DATASET EXCERPTS:
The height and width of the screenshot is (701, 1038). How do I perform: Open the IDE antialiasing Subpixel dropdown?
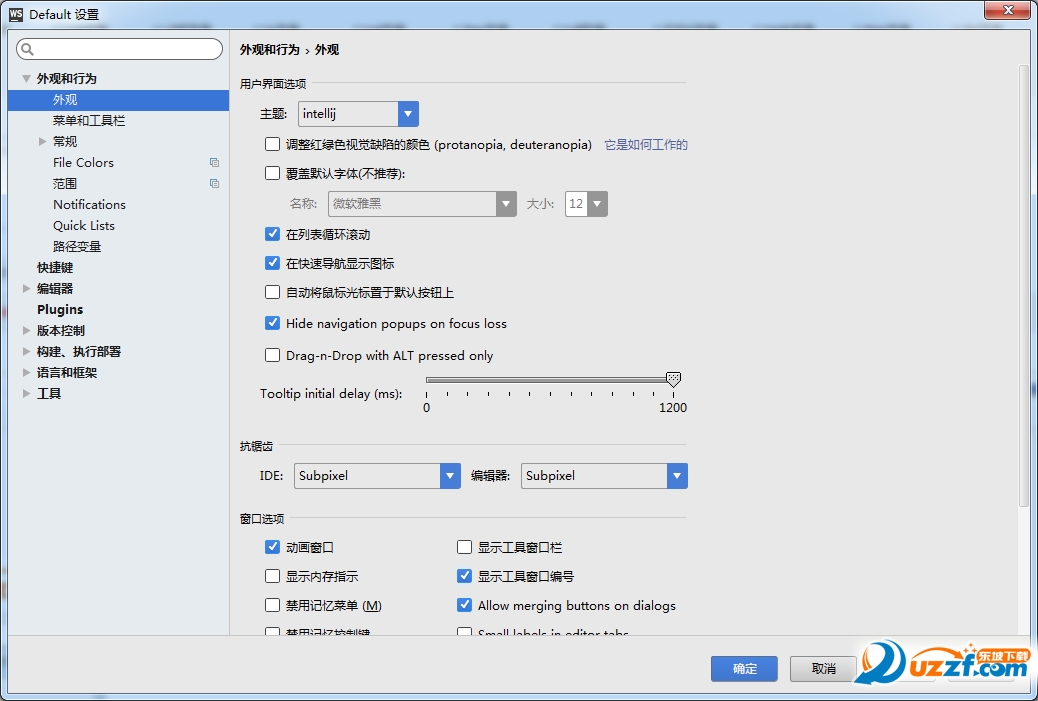[449, 476]
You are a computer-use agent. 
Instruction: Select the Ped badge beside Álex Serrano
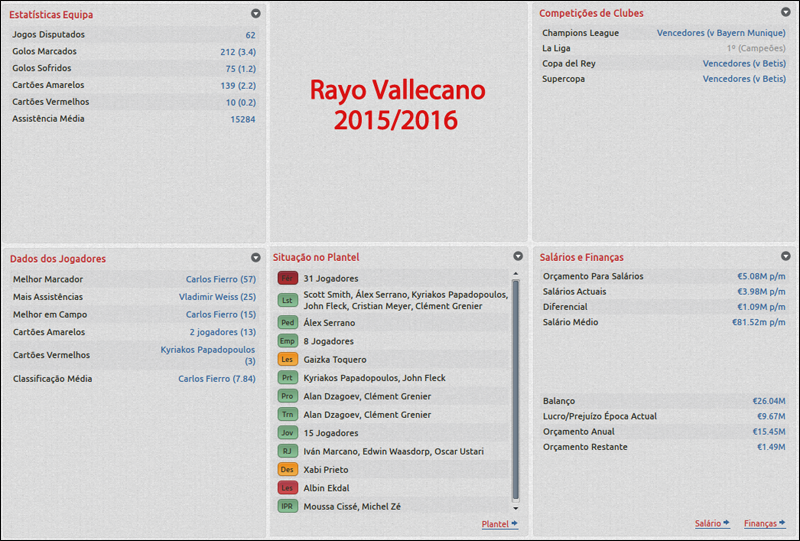pyautogui.click(x=287, y=323)
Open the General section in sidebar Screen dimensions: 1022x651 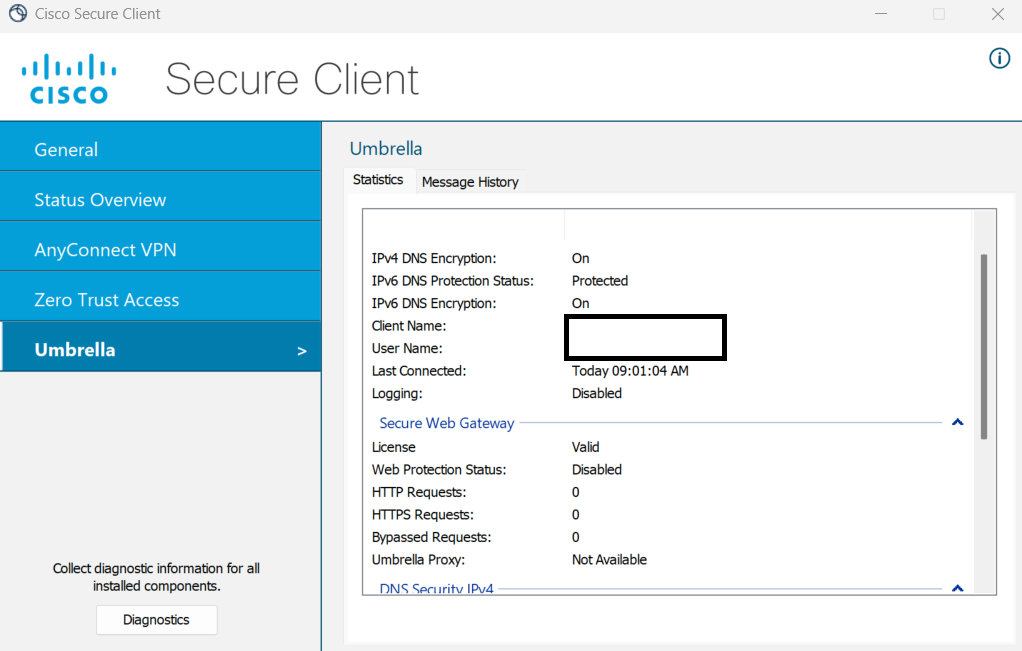[x=160, y=150]
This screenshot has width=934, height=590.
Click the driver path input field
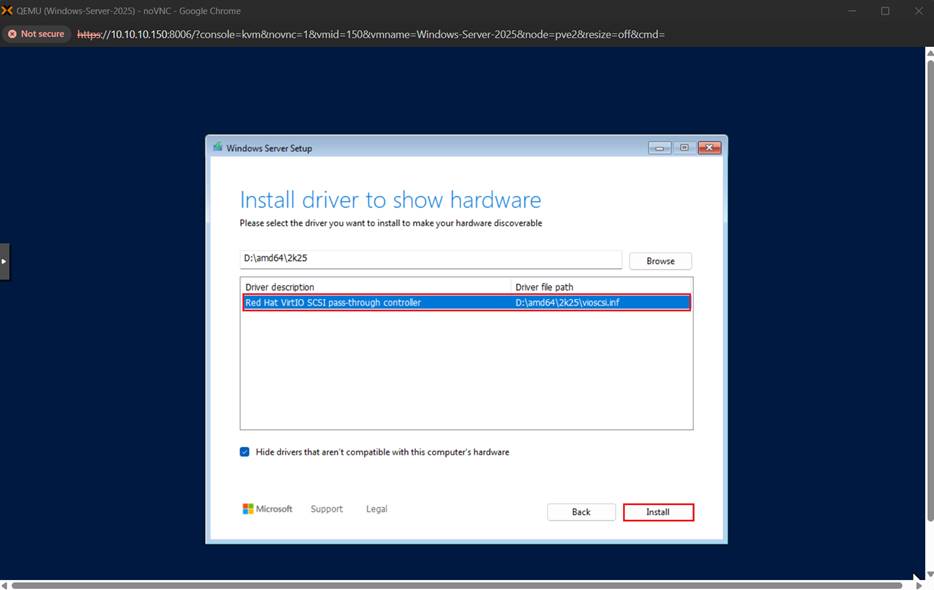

SHORT EXERCISE:
Output the lines from the one containing "This screenshot has width=934, height=590." through the end of the rows, inclusive, as a JSON list of strings with one string per line and blank lines omitted. Leave the pictures out.

FINISHED ANSWER:
[
  "This screenshot has width=934, height=590.",
  "Click the driver path input field"
]